=== Begin Enclosure ===
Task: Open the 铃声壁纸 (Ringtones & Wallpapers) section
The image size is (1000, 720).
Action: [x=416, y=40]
=== End Enclosure ===
=== Begin Enclosure ===
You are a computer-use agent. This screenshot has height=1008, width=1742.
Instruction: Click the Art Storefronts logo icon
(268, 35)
=== End Enclosure ===
=== Begin Enclosure ===
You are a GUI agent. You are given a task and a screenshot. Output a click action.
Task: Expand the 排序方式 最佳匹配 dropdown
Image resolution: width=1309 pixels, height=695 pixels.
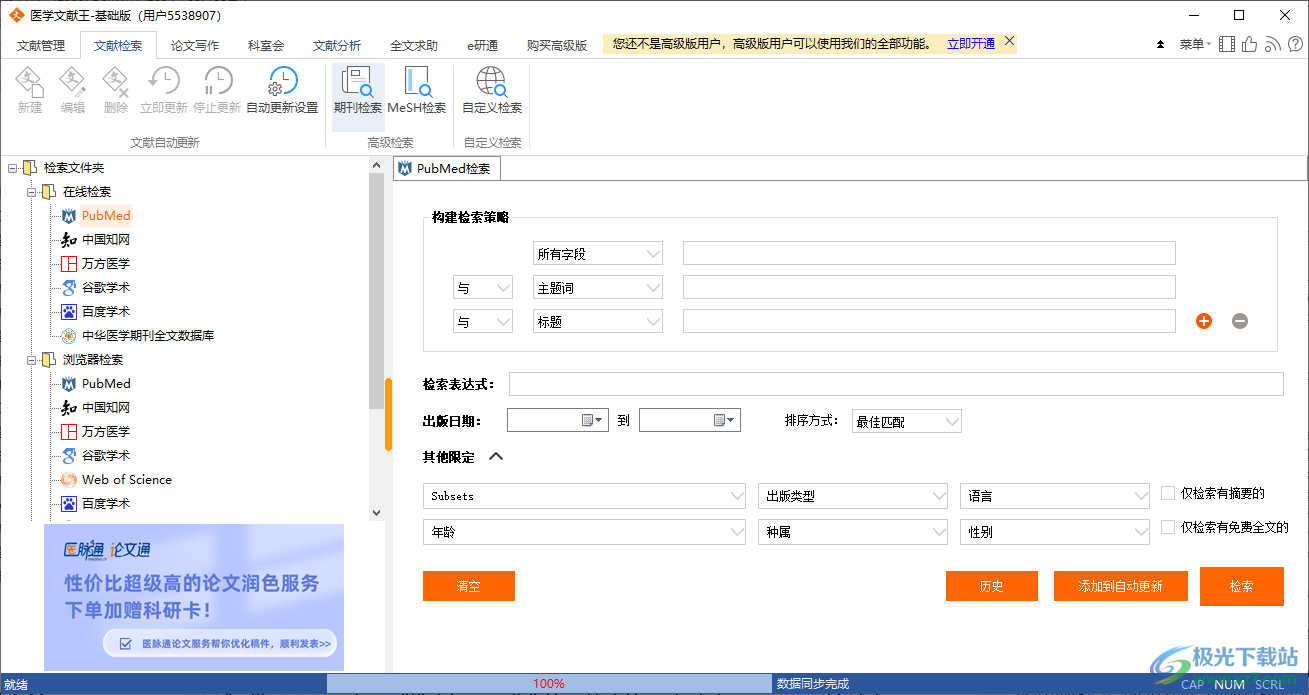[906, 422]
=== End Enclosure ===
-- Your task --
Please go through the entries and show every line with the word "agent".

-- Task output --
You are a computer-use agent. This screenshot has height=1008, width=1742.
You are a GUI agent. You are given a task and a screenshot. Output a click action.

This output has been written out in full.